La Leyenda Oscura de Jack-o’-Lantern
Dicen
que en las tierras húmedas y brumosas de Irlanda, donde la noche parece
respirar entre los árboles torcidos, vivió un hombre al que llamaban
Stingy Jack —Jack el Tacaño.
No era un apodo puesto
al azar: Jack era avaro incluso con su propia sombra. Si encontraba una
moneda en el lodo, discutía con la luna para no pagar el precio de la
luz que lo ayudó a verla.
Jack
bebía en las tabernas lúgubres donde el viento aullaba por las
rendijas, y allí comenzó la historia que torció su destino. Cierta
noche, mientras el fuego chisporroteaba en la chimenea como si ardieran
almas dentro, Jack se topó con un desconocido de sonrisa demasiado
afilada para ser humana. El Diablo había venido a cobrar su alma.
Pero Jack tenía astucia de serpiente y lengua de mercader.
Le
pidió al Diablo que lo acompañara en un último trago antes de
llevárselo. El Demonio, divertido, accedió. Cuando llegó el momento de
pagar, Jack fingió no tener dinero y le dijo al Diablo que, si de verdad
era tan poderoso, se transformara en una moneda. El Diablo, vanidoso y
burlón, aceptó.
Apenas el
Diablo se convirtió en moneda, Jack la guardó junto a una cruz de
plata. El metal ardió como el infierno sofocado, y el Diablo quedó
atrapado, retorciéndose impotente. Jack lo soltó sólo después de hacerle
prometer que no reclamaría su alma por diez años.

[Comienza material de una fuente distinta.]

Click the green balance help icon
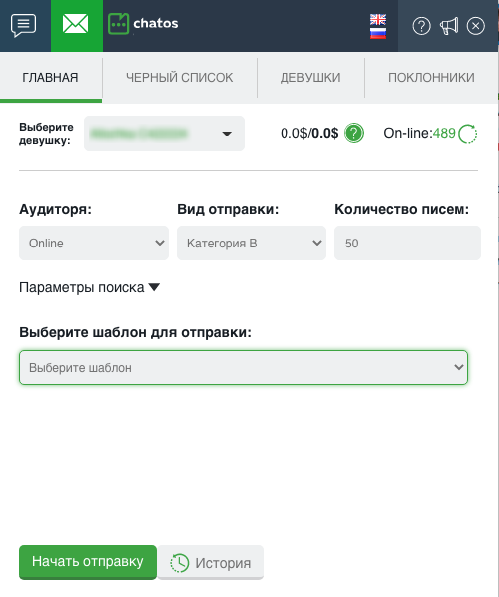Screen dimensions: 499x597 click(x=354, y=134)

El pacto se cumplió. Diez años después, el Diablo regresó.
Esta
vez Jack pidió una última voluntad: probar una manzana de un viejo
árbol a la orilla del cementerio. El Diablo subió al árbol, y en un
movimiento tan rápido como ruin, Jack talló una cruz en el tronco,
atrapándolo de nuevo.
El Diablo rugió, pero no podía bajar.
Jack
sonrió con la satisfacción de un hombre que cree haber vencido incluso a
la muerte y le arrancó un nuevo trato: que jamás pudiera ir al
infierno.
Años después, cuando Jack finalmente murió, su alma llegó a las puertas del Cielo.
Pero allí le recordaron quién había sido: tramposo, avaro, mentiroso.
El Cielo no es refugio para los que se ríen de la bondad, así que fue rechazado.
Jack bajó al Infierno, buscando el destino que él mismo había hecho imposible.
El Diablo lo miró con un odio antiguo, casi agradecido por tener la excusa perfecta:
—Un trato es un trato, Jack —dijo con un tono que helaba incluso el fuego eterno—. No puedes entrar.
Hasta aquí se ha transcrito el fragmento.